WHAT YOU NEED TO DO.
**A)** Repeat, word for word, the stretch of the article on Cosmos DB change streams from "Cosmos DB is" through "as data changes.".
**B)** Decide whether each statement agrees with the article on Cosmos DB change streams, answering yes or no and quoting the deciding words: (i) Azure Functions triggers for Cosmos DB directly support the MongoDB API. (ii) Change streams track deletes. (iii) An Azure Function App is listed as a prerequisite.

EXTRACT TO READ.
────────────────

12/26/24

Cosmos DB for MongoDB: Tapping into Change Streams for Real-Time Integration

Overview

Azure Functions triggers for Cosmos DB enable developers to write event-driven applications that respond to changes in a collection/container. While this integration works seamlessly with the core SQL API, it doesn't directly support the MongoDB API. To achieve similar functionality with the MongoDB API, you can leverage change streams, a powerful feature that provides real-time monitoring of data modifications. This article will guide you through setting up and utilizing change streams in Cosmos DB's MongoDB API within an Azure Function.

Cosmos DB is a data base service which supports various database systems: NoSQL, MongoDB, PostgreSQL, Apache Cassandra, Apache Gremlin, and Table.

Cosmos DB for MongoDB: Tapping into Change Streams for Real-Time Integration

Understanding Change Streams

Change streams offer a continuous, ordered stream of changes occurring in a MongoDB collection (or a Cosmos DB container using the MongoDB API). They track inserts, updates, replaces, and deletes, providing your applications with real-time visibility into data modifications. This is invaluable for scenarios like:

  • Real-time Analytics and Reporting: Update dashboards and analytics systems as data changes.
  • Data Synchronization: Keep different data stores in sync by reacting to changes in real time.
  • Event-Driven Architectures: Trigger downstream processes and workflows based on data modifications.
  • Auditing and Logging: Capture a detailed history of data changes for audit trails and compliance.

Implementing Change Streams in Azure Functions

Here's how to set up a change stream within an Azure Function:

  • Prerequisites:

    • An active Azure subscription.
    • A Cosmos DB account configured with the MongoDB API.
    • An Azure Function App.

────────────────

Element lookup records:
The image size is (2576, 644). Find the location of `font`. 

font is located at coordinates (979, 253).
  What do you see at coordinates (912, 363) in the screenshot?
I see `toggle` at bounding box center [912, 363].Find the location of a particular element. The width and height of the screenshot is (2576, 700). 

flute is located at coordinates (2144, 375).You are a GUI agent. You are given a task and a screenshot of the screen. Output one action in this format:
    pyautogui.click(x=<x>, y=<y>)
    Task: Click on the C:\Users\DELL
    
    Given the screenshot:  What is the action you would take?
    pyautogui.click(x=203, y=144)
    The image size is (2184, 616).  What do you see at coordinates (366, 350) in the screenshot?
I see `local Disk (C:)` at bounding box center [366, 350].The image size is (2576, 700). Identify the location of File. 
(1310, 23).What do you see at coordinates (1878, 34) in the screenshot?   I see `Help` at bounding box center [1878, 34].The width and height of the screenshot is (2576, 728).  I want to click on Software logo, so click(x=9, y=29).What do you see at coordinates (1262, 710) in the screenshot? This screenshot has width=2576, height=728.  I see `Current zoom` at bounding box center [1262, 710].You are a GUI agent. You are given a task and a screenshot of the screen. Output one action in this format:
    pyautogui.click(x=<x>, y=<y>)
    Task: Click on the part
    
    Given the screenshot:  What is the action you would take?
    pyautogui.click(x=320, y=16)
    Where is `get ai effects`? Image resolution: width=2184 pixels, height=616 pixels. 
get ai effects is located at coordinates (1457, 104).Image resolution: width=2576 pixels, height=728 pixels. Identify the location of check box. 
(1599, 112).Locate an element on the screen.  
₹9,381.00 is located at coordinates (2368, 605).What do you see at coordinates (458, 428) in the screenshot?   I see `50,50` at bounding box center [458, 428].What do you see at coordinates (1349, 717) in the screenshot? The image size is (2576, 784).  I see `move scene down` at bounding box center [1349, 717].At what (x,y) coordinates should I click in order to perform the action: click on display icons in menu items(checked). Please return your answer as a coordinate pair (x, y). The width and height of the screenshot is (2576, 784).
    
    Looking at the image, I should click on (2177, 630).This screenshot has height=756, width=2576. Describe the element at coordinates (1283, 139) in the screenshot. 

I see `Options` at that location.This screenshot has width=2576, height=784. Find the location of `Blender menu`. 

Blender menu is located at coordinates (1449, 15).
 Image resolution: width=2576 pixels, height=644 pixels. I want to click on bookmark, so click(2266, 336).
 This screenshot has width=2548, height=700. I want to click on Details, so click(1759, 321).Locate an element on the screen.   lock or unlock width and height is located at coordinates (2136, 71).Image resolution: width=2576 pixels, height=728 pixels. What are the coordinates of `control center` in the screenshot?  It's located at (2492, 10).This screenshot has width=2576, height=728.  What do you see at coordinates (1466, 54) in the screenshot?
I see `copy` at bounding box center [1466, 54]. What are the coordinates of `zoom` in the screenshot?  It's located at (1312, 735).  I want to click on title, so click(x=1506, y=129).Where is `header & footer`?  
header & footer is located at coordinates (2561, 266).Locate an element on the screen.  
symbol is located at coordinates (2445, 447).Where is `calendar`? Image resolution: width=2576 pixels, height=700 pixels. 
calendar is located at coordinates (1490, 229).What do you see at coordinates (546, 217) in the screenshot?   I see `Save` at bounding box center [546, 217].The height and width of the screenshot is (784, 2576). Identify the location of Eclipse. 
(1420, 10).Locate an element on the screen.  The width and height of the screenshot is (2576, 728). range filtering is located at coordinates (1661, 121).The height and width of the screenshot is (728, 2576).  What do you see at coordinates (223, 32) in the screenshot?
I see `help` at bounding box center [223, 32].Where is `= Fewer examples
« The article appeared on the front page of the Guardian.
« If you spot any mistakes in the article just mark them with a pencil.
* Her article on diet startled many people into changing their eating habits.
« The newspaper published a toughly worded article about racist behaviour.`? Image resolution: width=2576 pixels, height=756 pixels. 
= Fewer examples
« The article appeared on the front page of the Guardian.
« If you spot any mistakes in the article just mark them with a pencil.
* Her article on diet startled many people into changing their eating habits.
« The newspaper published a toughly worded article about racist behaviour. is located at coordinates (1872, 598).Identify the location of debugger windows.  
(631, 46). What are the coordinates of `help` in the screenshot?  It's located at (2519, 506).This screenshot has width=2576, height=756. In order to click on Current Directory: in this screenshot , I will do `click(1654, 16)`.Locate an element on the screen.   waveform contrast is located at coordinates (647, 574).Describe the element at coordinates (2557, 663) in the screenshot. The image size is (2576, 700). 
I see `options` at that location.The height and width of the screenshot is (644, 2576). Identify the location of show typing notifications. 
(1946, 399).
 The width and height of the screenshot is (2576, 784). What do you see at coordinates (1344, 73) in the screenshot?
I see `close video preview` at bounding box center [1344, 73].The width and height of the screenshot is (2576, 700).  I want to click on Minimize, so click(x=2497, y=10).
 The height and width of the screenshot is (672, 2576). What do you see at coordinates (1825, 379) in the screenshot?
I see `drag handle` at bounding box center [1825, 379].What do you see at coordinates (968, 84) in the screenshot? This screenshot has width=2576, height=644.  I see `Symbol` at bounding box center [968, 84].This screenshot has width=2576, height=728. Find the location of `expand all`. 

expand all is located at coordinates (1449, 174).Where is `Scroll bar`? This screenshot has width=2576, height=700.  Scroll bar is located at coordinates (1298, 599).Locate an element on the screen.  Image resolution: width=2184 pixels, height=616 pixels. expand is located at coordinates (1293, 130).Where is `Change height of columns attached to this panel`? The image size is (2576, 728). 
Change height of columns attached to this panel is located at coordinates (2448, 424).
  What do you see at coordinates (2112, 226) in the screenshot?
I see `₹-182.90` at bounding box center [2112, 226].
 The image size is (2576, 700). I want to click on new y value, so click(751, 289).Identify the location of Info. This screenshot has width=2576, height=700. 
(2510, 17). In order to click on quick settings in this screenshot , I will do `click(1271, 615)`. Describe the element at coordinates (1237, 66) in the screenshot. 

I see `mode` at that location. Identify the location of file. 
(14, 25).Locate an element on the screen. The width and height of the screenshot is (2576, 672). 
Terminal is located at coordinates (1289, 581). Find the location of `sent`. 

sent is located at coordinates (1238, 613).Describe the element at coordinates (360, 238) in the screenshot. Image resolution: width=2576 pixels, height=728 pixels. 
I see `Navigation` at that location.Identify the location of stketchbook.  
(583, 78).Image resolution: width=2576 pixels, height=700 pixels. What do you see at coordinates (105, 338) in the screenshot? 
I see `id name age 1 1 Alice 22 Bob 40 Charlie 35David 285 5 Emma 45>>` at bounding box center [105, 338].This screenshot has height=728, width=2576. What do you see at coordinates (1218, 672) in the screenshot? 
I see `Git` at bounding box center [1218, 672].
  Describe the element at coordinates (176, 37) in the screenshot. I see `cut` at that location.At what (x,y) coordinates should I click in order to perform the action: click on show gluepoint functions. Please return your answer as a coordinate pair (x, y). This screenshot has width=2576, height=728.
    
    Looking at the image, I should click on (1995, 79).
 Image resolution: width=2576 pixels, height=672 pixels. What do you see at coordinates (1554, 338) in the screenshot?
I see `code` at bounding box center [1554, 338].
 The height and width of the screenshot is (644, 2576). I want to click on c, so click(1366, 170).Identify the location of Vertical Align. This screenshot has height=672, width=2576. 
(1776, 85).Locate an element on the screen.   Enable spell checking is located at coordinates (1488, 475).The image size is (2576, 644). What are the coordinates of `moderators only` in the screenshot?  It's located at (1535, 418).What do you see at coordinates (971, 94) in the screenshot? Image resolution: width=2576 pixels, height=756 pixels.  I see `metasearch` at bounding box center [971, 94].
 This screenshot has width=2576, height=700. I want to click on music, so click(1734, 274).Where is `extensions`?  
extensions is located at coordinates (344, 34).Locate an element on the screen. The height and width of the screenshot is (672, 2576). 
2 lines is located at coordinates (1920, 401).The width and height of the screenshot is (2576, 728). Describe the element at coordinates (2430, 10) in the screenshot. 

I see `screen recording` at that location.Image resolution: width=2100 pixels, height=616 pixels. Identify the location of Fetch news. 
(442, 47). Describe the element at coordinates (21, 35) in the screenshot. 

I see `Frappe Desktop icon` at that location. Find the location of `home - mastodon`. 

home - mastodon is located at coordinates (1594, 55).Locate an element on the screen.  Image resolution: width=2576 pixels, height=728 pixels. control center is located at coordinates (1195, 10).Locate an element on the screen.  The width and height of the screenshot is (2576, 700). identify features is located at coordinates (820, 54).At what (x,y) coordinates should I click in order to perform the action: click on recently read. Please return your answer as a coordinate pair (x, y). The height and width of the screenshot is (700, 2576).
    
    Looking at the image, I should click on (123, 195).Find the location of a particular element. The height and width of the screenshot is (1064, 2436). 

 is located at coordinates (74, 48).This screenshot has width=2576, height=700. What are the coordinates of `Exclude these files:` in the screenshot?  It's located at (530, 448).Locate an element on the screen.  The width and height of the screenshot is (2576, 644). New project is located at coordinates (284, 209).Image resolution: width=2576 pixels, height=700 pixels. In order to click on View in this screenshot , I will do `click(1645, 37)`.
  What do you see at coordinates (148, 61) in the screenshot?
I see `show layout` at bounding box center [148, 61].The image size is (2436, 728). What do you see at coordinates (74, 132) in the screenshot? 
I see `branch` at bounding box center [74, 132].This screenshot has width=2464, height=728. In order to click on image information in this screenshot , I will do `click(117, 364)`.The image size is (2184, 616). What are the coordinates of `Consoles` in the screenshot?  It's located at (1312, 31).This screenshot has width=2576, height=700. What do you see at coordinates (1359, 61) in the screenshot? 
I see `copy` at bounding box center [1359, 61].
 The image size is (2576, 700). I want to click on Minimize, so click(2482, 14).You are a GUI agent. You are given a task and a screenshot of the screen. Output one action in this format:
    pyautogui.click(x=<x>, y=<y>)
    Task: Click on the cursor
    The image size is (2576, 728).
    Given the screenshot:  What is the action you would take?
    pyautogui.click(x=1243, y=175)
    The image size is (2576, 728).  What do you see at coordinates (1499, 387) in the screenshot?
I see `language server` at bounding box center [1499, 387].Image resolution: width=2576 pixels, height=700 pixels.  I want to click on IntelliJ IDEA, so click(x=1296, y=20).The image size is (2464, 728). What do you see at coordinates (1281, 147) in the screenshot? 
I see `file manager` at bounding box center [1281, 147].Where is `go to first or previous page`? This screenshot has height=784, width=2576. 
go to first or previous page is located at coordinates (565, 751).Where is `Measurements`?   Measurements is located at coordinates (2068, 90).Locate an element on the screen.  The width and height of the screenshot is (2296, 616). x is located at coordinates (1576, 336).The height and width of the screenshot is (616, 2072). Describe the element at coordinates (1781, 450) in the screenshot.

────────────────

SOLUTIONS TO THE PROBLEMS.
**A)**
Cosmos DB is a data base service which supports various database systems: NoSQL, MongoDB, PostgreSQL, Apache Cassandra, Apache Gremlin, and Table.

Cosmos DB for MongoDB: Tapping into Change Streams for Real-Time Integration

Understanding Change Streams

Change streams offer a continuous, ordered stream of changes occurring in a MongoDB collection (or a Cosmos DB container using the MongoDB API). They track inserts, updates, replaces, and deletes, providing your applications with real-time visibility into data modifications. This is invaluable for scenarios like:

  • Real-time Analytics and Reporting: Update dashboards and analytics systems as data changes.

**B)**
(i) No: "it doesn't directly support the MongoDB API"
(ii) Yes: "They track inserts, updates, replaces, and deletes"
(iii) Yes: "An Azure Function App."